HealthLawProf Blog

Editor: Katharine Van Tassel
Concordia University School of Law

Tuesday, July 19, 2011

Electricty Rate Hikes Weighed Against Disease Prevention

The Environmental Protection Agency is finalizing two Clean Air Act regulations.  The Cross-State Air Pollution Rule requires 27 states to improve air quality by reducing power plant emissions that contribute to ozone and/or fine particle pollution. The Power Plant Mercury and Air Toxics Rule will limit mercury, acidic gases and other toxic pollution emanating from power plants, keeping 91 percent of the mercury in coal from being released to the air. Currently, there are no national limits on the amount of mercury and other toxic air pollution released from power plant smokestacks.

 Many operators of older power plants are lobbying for exemptions to the rules, as reported in yesterday’s Environment and Energy Daily newsletter. Out in front of this effort is the National Association of Regulatory Utility Commissioners (NARUC), who is meeting next week to consider passing a resolution (available here on Page 20) that would call on Congress for more flexibility in implementing the rules.

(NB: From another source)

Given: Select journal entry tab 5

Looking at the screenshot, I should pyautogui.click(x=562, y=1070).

The American Lung Association, American Public Health Association, Asthma and Allergy Foundation of America and Physicians for Social Responsibility Trust for America’s Health is urging NARUC in a letter sent last week to reject taking this stance, claiming the rules will prevent asthma, heart attacks and premature deaths.

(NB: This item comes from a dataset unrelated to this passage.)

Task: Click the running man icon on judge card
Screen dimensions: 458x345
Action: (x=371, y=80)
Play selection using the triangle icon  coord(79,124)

As suggested some of my previous postings, Congress has been very sympathetic to industry’s claims about the economic burdens of pollution regulations, with several proposals on the table to weaken or delay them. It is a values discussion couched in cost benefit calculations: how much does the prevention of premature deaths or asthma benefit society in dollars, so that it can be compared to the monetary costs of higher electricity rates in areas served by older plants? If Congress steps in to delay the rules, it would be helpful if the proponents explicitly discussed those trade-offs, but they rarely do.